Plan C: just stop supporting non-merged-/usr systems since these
problems are caused by having to support both, and there is no real
benefit in doing that other than pleasing the few people who are scared
by changes.
Yes, that's much better than status quo. Plenty of risks and unneeded
work, but it at least has a chance. Supporting both is madness.
Post by Marco d'Itri
Post by Adam Borowski
* move binaries to /usr/bin one by one, without hurry. If it takes 10
years, so what?
If it takes 10 years then we will have to wait 10 years to deliver an
enabling technology for important features.
Uh... what "enabling technology", what "important features"?
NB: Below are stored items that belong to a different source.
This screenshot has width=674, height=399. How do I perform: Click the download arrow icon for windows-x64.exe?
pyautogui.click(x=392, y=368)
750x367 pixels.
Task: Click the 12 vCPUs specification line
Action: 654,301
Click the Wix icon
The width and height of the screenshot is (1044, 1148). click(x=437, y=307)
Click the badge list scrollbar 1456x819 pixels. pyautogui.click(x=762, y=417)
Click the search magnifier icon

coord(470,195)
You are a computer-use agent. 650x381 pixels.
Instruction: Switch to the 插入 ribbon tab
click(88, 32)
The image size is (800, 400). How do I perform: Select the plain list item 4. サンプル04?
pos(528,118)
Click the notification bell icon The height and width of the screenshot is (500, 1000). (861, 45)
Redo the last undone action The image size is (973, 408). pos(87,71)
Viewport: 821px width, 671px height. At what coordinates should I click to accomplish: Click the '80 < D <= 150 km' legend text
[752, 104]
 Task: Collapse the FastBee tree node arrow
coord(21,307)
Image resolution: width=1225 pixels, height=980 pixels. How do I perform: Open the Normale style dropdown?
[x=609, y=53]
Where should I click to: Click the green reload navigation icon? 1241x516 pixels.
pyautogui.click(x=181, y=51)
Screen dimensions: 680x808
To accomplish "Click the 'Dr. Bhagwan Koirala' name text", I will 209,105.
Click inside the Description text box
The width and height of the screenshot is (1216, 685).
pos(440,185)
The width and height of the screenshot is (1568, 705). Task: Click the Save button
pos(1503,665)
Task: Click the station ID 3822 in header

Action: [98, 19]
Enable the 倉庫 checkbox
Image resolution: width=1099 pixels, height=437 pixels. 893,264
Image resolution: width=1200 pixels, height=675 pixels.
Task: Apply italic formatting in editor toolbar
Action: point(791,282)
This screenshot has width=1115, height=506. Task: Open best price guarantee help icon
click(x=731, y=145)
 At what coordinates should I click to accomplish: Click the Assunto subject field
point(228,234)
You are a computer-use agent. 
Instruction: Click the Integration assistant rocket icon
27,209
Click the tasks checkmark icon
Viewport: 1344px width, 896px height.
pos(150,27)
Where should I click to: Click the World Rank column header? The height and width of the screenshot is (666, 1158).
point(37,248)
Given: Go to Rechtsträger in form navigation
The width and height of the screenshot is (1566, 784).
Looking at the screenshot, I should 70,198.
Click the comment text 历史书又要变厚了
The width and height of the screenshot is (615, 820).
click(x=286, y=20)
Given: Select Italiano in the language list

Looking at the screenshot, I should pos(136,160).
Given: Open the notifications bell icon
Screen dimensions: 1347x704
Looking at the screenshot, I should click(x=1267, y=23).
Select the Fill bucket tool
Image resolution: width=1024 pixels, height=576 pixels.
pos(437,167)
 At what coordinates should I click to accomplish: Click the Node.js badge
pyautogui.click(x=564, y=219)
Despite repeated requests, I have yet to hear a compelling reason. All the
talk is about "how" not "why".

A cost-vs-benefits analysis is needed.
Post by Marco d'Itri
Also, I seriously question that this would be practical: moving a binary
requires coordination with all other packages using it, while the switch
to a merged-/usr is transparent.
Well, can use a symlink if you really want to move a binary. It could use
a common debhelper script. But I have doubts even that makes much point.
Post by Marco d'Itri
If you believe that a 10 years timeframe for a change is totally OK then
you obviously do not care about it, so you what you are really arguing
for is doing nothing.
If you want me to care about it, please explain what can I gain.
Post by Marco d'Itri
Post by Adam Borowski
* /bin would be left populated with nothing but /bin/sh, /bin/bash and
whatever else POSIX demands.
There are no benefits from a merged-/usr scheme as long as there are
system binaries outside of /usr.
And those benefits would be...?

There's a reference to "system snapshotting" for which merged-/usr is
neither sufficient nor necessary. I religiously use system snapshotting for
many years, without issues.
Post by Marco d'Itri
Post by Adam Borowski
Another question is, why?
It has been documented here long ago: https://wiki.debian.org/UsrMerge .
It talks a lot about "how" without a word "why".
Post by Marco d'Itri
Post by Adam Borowski
main reason is compatibility with Solaris -- which hasn't been relevant for
No, it's not the main reason. It's not even an interesting reason, it's
just an example showing that this kind of setup has been tested for
years and is nothing new.
You are misconstructing the arguments in favour of merged-/usr to be
able to dismiss them easily.
Sure, please then provide a man not built of straw whom I can fight.
Post by Marco d'Itri
Post by Adam Borowski
a long long time. Even the other distribution (Fedora) that has done the
split is rapidly following Solaris into obscurity (the whole RPM world has
gone to 20% of web servers from 65% a few years ago, other server uses seem
WTF? Fedora is not relevant, it's RHEL that matters and it switched to
a merged-/usr. If you are seriously claiming that RHEL is "fading into
obscurity" then we obviously lack a common ground to discuss anything.
I am seriously claiming that RHEL is in the place Solaris was in 2010.
Rapidly falling user share (like Solaris, it was ubiquitous in the past!),
acquired by a company known for wringing dry a small number of lucratious
customers -- just like Oracle. This very scenario has repeated in the past
for a number of other Unices. Some developers (including The Lennart)
already sound like they're mulling jumping ship <rumour warning>.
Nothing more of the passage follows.